Figure 2: A sequence of four hypothetical transitions

(a): For purposes of this example, we pick an arbitrary starting point where the atom is in the $^{2}S_{1/2}(f = 1, m_{f}=0)$ ground state. This atom absorbs a right circularly-polarized photon. (Right circularly-polarized is another way of saying the photon carries +1 unit of angular momentum, so upon absorption the $m_{f}$ quantum number must increase by +1.) In this example then, the $F$ quantum number increases by 1, and since $m_{f}$ must increase by 1, this puts the atom in the $^{2}P_{1/2}(f = 2, m_{f}=1)$ state.

(b): When the atom de-excites, it is not required to lose +1 unit of angular momentum; that requirement only exists for absorption because of the circular polarization of the incident light. Instead, the atom can lose 0, +1 or -1 unit of angular momentum (which corresponds to the possible amounts of angular momentum that a photon can carry with it.) Therefore, the atom could potentially decay to any one of three possible states: $^{2}S_{1/2}(f = 2, m_{f}=0, 1, \textrm{ or } 2)$. As an example, let's suppose the atom decays to the $m_{f} = 1$ state.

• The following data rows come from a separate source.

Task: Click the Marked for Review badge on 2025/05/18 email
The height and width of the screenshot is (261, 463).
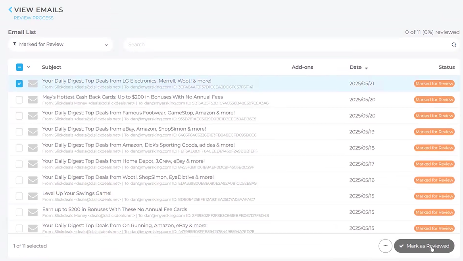Action: [434, 148]
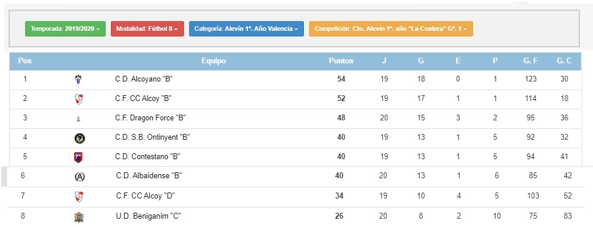593x227 pixels.
Task: Expand Categoría Alevín 1º Año Valencia dropdown
Action: (x=246, y=29)
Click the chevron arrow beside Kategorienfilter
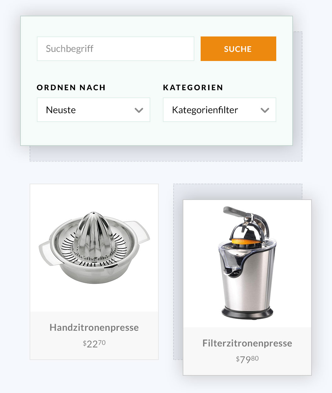Screen dimensions: 332x393 [265, 110]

(c): If the atom now absorbs another right circularly-polarized photon, it would only be able to be excited to the $^{2}P_{1/2}(f = 2, m_{f}=2)$ state because of the requirement that $\Delta m_{f} = +1$.

(d): At this point the atom can de-excite to more than one possible ground state. One possibility is that it ends up in the $^{2}S_{1/2}(f = 2, m_{f} = 2)$ state.

(f): The atom is now pumped because it cannot absorb another right circularly-polarized photon since that would require it to go to a $m_{f} = 3$ state (of which there are none). Therefore, unless some other process drives the atom into some other ground state (such as thermal agitation or stimulated emission by an RF frequency photon), the atom is stuck in the pumped state.

The sequence of excitations and de-excitations described above is just one of many possible permutations of allowed transitions. Not all atoms in the ensemble will end up in the pumped state, but some will end up there. The rate at which atoms are driven into the pump state is in part determined by the intensity of the light source. At the same time energy exchanges due to random thermal collisions between atoms will tend to de-pump atoms out of the pumped state. Equilibrium is reached when the rate of pumping equals the rate of depumping.